Es war Kapitän Dolezych, der vormachte, wie man sich energischer dagegen zu stemmen hatte. Zwar missrieten seine beiden Schussversuche (14., 16.), aber sie zeigten auf, dass Oestrich jetzt früher und effektiver störte und besser in die Zweikämpfe kam. Prompt ergaben sich die ersten echten Möglichkeiten. Scheerers Pass nach innen wurde gerade noch vor dem dahinter lauernden Sarisoy abgefangen (20.), und Hensels Flugkopfballeinlage nach Flanke von Dabovic war zumindest schön anzusehen (22.). Das gleiche galt für einen tollen Angriff, von Buchwald eingeleitet und von Firat abgeschlossen (26.). Oestrich wurde in dieser Phase immer besser, und Erkenschwick hatte Mühe, die Gäste zu kontrollieren.
Die Halbzeitpause schien für beide Teams bei hochsommerlichen Temperaturen zu kurz gewesen zu sein. Schon früh stellte sich beim Beobachter das Gefühl ein, einem typischen 0:0-Spiel beizuwohnen. Nichts tat sich vor den Toren - bis zur 64. Minute! Dann startete Hensel zu einem tollen Sololauf, dem nur der krönende Abschluss versagt blieb.
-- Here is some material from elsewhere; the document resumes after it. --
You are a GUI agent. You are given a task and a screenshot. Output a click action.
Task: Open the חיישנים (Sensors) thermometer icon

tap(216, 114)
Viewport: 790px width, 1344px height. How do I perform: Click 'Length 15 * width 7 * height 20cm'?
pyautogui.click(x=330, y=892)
Keeper Kozakowski verhinderte per Fußabwehr das drohende 0:1. Wäre hier die Oestricher Führung gefallen, wer weiß, wie sich die Partie entwickelt hätte . . .
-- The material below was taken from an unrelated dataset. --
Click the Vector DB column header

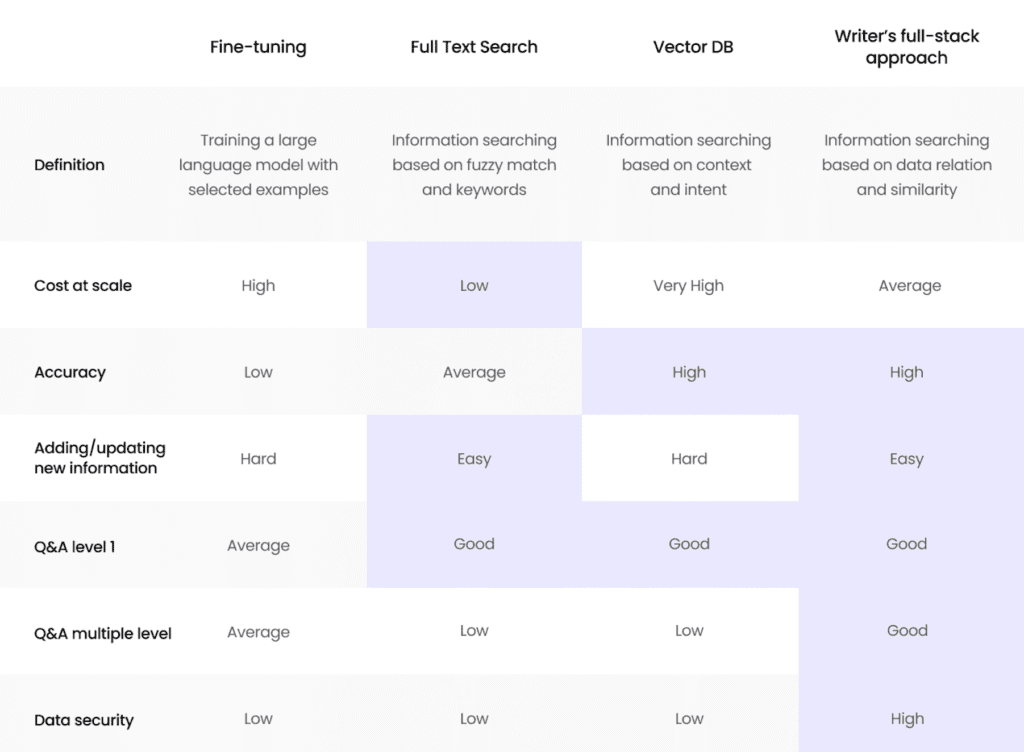693,47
Mit Tsotoulidis für Dabovic und Tabanoglu für den überaus agilen Sarisoy (hier hätte sich vielleicht eher der an diesem Tag blass bleibende, weil nicht durchsetzungsfähige Firat angeboten) wechselte SF-Trainer Ruhnert frische Kräfte ein. Der Schuss wäre allerdings fast nach hinten losgegangen. Keeper Braun verdiente sich ein dickes Lob, als er gegen den frei vor ihm auftauchenden Eisen die Ruhe behielt und als Retter in höchster Not das 1:0 verhinderte (78.). Im direkten Gegenzug wurde der durchgestartete Scheerer im letzten Moment abgedrängt - Oestrichs Fans forderten Elfmeter, aber es war wohl richtig, dass Schiedsrichter Zink auf die Proteste nicht reagierte.
Am Ende war das Unentschieden aus Sicht der Sportfreunde vielleicht sogar ein wenig glücklich, denn als dem ansonsten von Buchwald gut bewachten Setzke einmal zu viel Raum gelassen wurde, nutzte er diesen sofort zu einem gefährlichen Schuss. Braun machte sich lang und länger, aber es war der Pfosten, der die Oestricher vor einen bitteren Niederlage bewahrte (85.).